» Instructions to follow: Below, find the line containing "Screen dimensions: 128x158"; from there to the final line, print every line exactly and skip the pictures.

----- Data for this exercise -----

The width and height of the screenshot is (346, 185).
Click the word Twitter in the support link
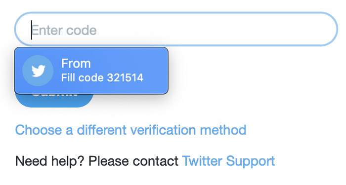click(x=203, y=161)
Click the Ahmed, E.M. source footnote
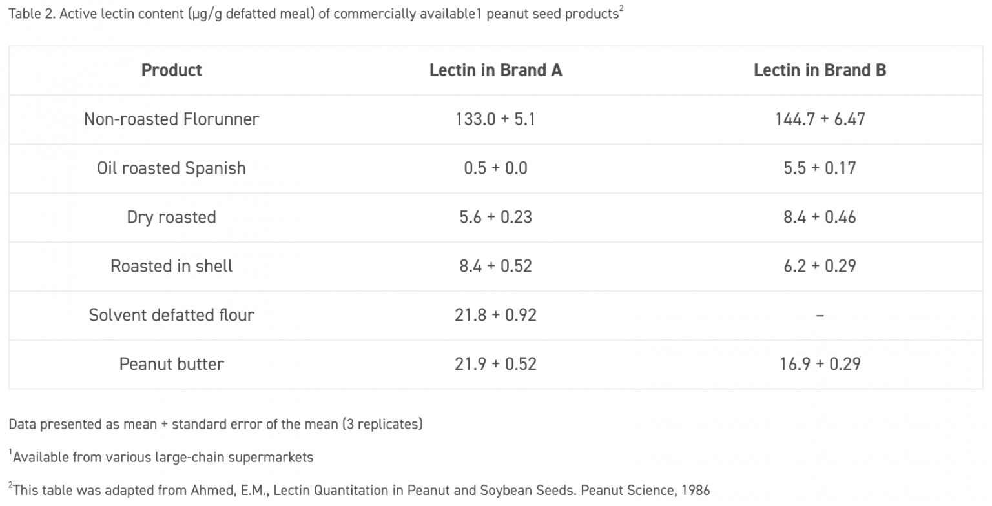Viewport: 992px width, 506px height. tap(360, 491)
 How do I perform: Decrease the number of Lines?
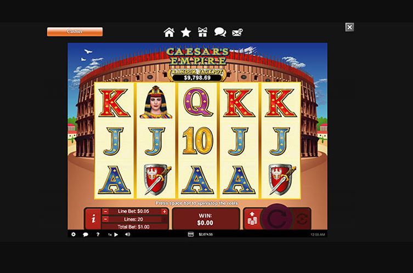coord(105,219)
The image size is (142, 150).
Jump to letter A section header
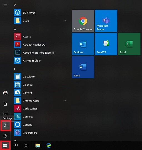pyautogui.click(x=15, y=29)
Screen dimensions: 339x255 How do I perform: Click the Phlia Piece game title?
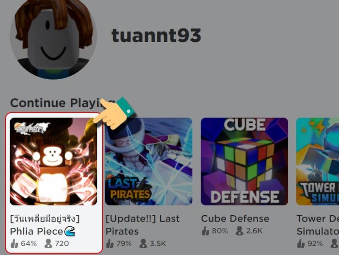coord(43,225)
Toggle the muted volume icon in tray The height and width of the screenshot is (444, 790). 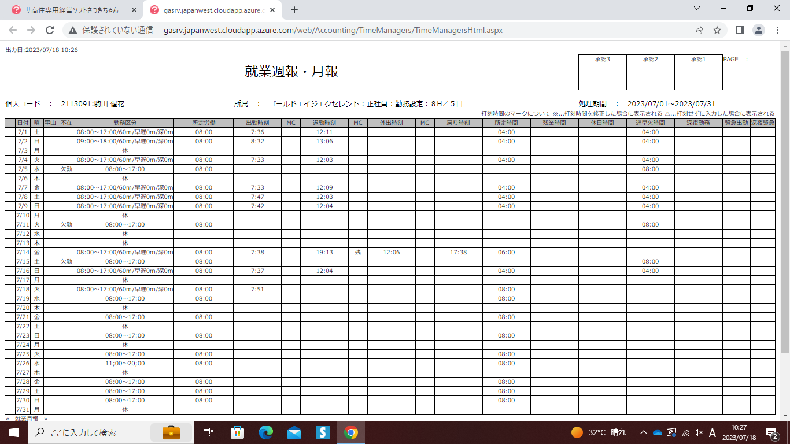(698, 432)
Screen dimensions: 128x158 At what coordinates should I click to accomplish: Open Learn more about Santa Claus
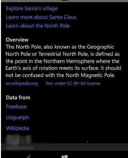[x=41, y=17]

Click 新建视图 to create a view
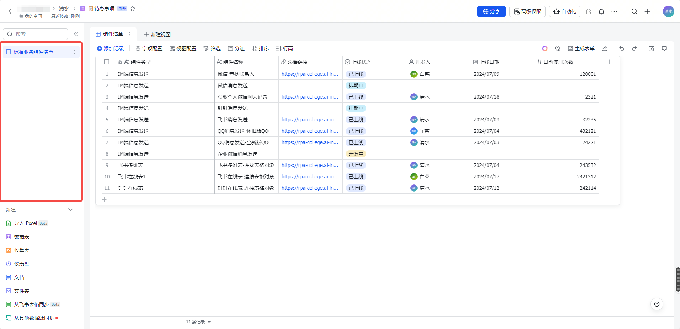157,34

-----

» Solution:
Screen dimensions: 128x158 At what coordinates should I click to accomplish: Open Learn more about Santa Claus
[x=41, y=17]

Click 新建视图 to create a view
157,34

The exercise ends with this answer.